Whisk the eggs separately. Or you can skip this and add the eggs straight.

Add it into the batter with the vanilla. Beat until smooth.

In a separate bowl, stir together the maida, baking powder and baking soda. Fold into the batter. 

Fold in the oats. Stir the nuts and raisins.

Don't over mix or use a hand mixer for dry ingredients. I can say this each time I do a baking post, and it still won't be enough to drive home the point... it took me several flops to accept this.

I usually wrap the dough in cling film and refrigerate the dough for half an hour.

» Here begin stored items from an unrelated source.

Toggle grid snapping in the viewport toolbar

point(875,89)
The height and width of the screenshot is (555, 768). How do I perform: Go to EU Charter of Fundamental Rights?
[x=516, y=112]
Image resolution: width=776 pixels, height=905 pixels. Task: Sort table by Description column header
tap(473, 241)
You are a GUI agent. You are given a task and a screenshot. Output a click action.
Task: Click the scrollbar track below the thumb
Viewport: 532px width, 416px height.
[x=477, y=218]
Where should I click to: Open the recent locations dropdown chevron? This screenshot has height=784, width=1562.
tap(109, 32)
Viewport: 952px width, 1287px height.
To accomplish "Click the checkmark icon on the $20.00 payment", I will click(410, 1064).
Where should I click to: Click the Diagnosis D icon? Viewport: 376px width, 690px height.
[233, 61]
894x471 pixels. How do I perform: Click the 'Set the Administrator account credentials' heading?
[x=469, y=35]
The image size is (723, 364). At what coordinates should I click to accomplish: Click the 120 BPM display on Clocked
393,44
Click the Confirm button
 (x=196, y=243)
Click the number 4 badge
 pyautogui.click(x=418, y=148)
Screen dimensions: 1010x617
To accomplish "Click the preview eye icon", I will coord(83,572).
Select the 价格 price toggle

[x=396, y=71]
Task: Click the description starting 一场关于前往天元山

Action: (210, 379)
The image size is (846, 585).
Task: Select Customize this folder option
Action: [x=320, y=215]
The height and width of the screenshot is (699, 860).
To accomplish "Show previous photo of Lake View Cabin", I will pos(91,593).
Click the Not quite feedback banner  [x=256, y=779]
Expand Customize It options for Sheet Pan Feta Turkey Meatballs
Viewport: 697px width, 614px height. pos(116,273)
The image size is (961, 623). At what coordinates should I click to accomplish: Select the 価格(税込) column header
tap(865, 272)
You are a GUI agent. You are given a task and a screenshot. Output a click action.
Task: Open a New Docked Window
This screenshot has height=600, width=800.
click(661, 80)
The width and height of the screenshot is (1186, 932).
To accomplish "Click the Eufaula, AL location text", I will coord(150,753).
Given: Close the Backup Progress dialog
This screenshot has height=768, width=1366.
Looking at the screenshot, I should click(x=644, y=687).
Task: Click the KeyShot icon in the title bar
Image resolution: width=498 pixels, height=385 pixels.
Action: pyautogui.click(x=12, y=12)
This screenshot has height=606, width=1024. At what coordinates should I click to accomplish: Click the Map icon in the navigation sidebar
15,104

On a baking tray lined with aluminium foil (ungreased), drop a mini-scoop of ice cream shaped ball of cookie dough. Flatten it.

Bake for 8-10 minutes, until the edges are slightly brown.

Do a test run with the cookies. Just so you know how much they spread out or puff up, and more crucially, how long they take. If you bake for fewer minutes, you'll have chewy cookies.

Take them out of the oven. Cool them in their sheets for ten minutes. Transfer to a wire rack, and let them cool completely.

Store in an airtight tin. Or leave them unattended, so they can be gobbled up.

Tie pretty ribbons around them, so ideal for gifting. The non-pretty ones can be sandwiched with butterscotch ice-cream, frozen, softened, and eaten. Yum.

Freeze between sheets of butter-paper. Thaw for an easy
ice-cream sandwich!

I ate quite a bit of the dough and the crumbly bits. The chocolate-hating girl these were baked for did call me mental when I told her on PMS-days I eat Chocos for breakfast and Nutella on Wholegrain bread (healthy, but the Nutella kills any little gram of healthiness that remained) for lunch. Justifies the stealing.


  1. a) I definitely don't like you anymore.

    b) Where is the easy to make grad student food recipes you promised?

  2. a)You know you love me. Lol.

    b)Scroll up! And don't give me bull about being semi-vegetarian.